Significant components

· We focused our Group audit scope primarily on the audit work at four significant components, which were subject to full scope audit procedures.

· These significant components contribute 35% (2020: 26%) of the Group profit before taxation, 34% (2020: 35%) of the Group net fee income, and 38% (2020: 42%) of the Group revenue.

· The four components considered to be significant were Robert Walters plc, Resource Solutions Limited (UK), Robert Walters Operations Limited (UK) and Robert Walters Japan KK (Japan). 

· For the Japanese component, following involvement in risk assessment and setting the overall audit approach and strategy at the planning stage with the component auditor, we performed a detailed review of the testing performed and attended remote meetings with local management and the component auditor (a local BDO Member Firm in Japan) to challenge conclusions reached.

· The audits of the remaining UK significant components were performed by the Group audit team.

 

Full scope audits

· Fifteen further components were subject to full scope audit procedures in addition to the four identified significant components above (nineteen in total).

· These components contribute 44% (2020: 20%) of the Group profit before taxation, 39% (2020: 27%) of the Group net fee income, and 46% (2020: 20%) of the Group revenue.

· Full scope audit procedures were performed on the following components:

Walters People (France) 

Walters People Business Support (France) 

Robert Walters Holding SAS (France) 

Robert Walters Pty Ltd (Australia) 

Robert Walters Talent Consulting (Shanghai) Ltd

Robert Walters China WOFE 

Resource Solutions (China) 

Robert Walters SA (Belgium) 

Walters People (Belgium) 

Robert Walters New Zealand Ltd 

Robert Walters BV (Holland) 

RWA Dutch BV 

Robert Walters Dubai Limited 

Resource Solutions Europe Limited 

Robert Walters Holdings Limited.

· All testing was performed by BDO Member Firms under direction and supervision of the Group audit team. 

· The Group audit team directed work for all full scope components through detailed instructions, remote briefings and review of selected working papers on significant risk areas. 

 

Specified procedures

· Specified audit procedures were performed by the Group audit team to address the risk of material misstatement arising from key balances in smaller components, with testing performed on certain material balances within these components. 

· This specific scope testing was performed on components that contribute 16% (2020: 28%) of the Group profit before taxation, 16% (2020: 27%) of the Group net fee income, and 10% (2020: 20%) of the Group revenue.

REQUIRED TASK A: Write out the audit scope passage word for word, everything from "Robert Walters Pty" down to "Walters People (Belgium)".
REQUIRED TASK B: Continue the audit scope passage from the point where it ends.

PROVIDED INFORMATION:

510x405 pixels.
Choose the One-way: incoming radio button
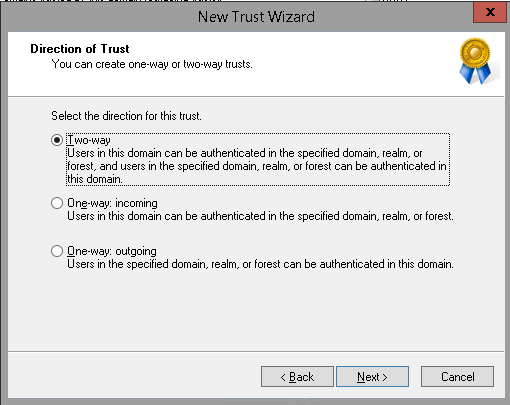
* * *
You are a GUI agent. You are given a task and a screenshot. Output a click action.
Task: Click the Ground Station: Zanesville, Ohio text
...
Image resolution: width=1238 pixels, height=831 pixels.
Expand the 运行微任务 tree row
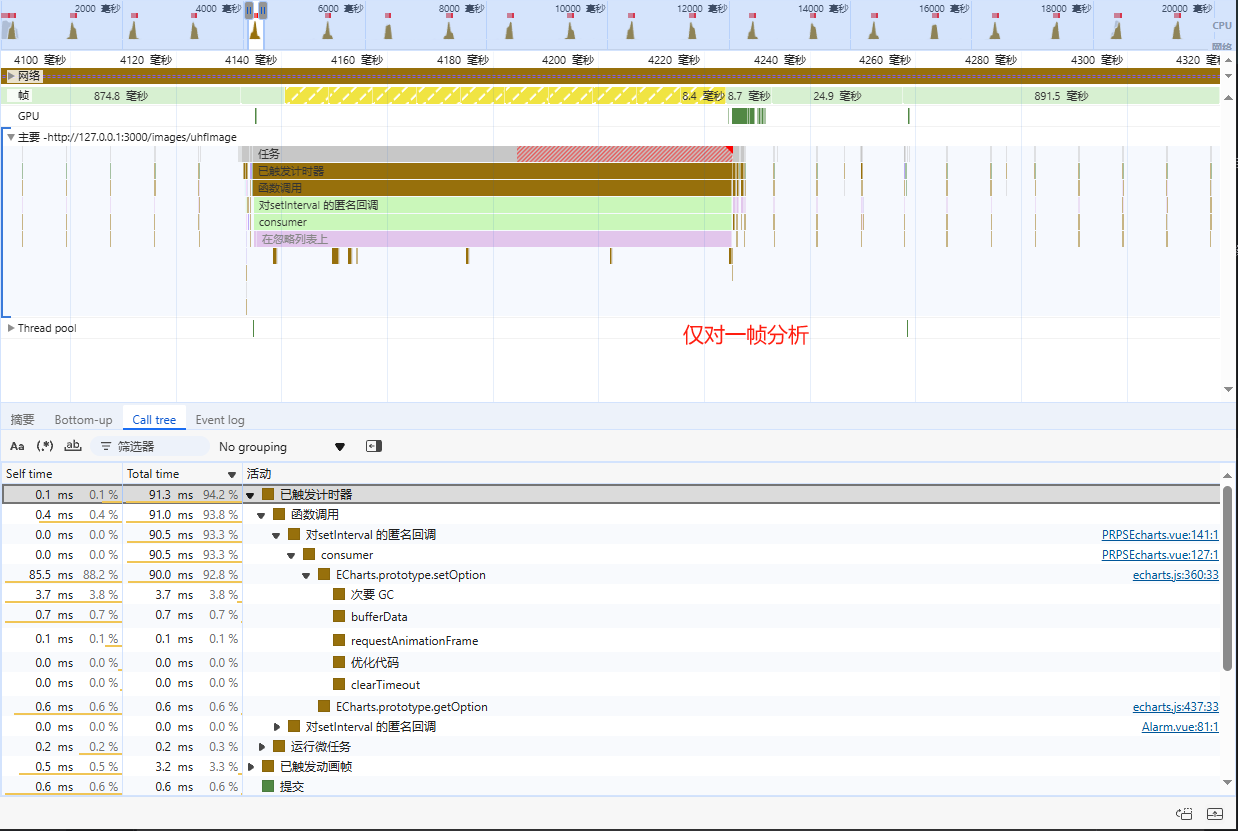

FINAL RESULT A:
Robert Walters Pty Ltd (Australia) 

Robert Walters Talent Consulting (Shanghai) Ltd

Robert Walters China WOFE 

Resource Solutions (China) 

Robert Walters SA (Belgium) 

Walters People (Belgium)

FINAL RESULT B:
· These components included:

Resource Solutions Inc (Delaware)

Robert Walters Spain

Robert Walters Luxembourg Investment SARL

Robert Walters (Singapore) Pte Ltd 

Resource Solutions Consulting (Singapore) Pte Ltd

Robert Walters Resource Solutions Sdn Bhd (Malaysia)

Robert Walters Company Limited (Taiwan)

Resource Solutions India Private Limited

Robert Walters (Hong Kong) Limited

Resource Solutions Consulting (Hong Kong) Limited

Robert Walters Korea Limited

Resource Solutions Korea.

 

Remaining components

· All other components were scoped in for analytical review procedures performed by the Group audit team to confirm our conclusion that there were no significant risks of material misstatement of the aggregated financial information. 

 

Parent Company & Consolidation

· The Group audit team performed testing of the consolidation and related consolidation adjustments posted in preparation of the Group financial statements.
 

 

Key audit matters

Key audit matters are those matters that, in our professional judgement, were of most significance in our audit of the financial statements of the current period and include the most significant assessed risks of material misstatement (whether or not due to fraud) that we identified, including those which had the greatest effect on: the overall audit strategy, the allocation of resources in the audit, and directing the efforts of the engagement team. This matter was addressed in the context of our audit of the financial statements as a whole, and in forming our opinion thereon, and we do not provide a separate opinion on this matter.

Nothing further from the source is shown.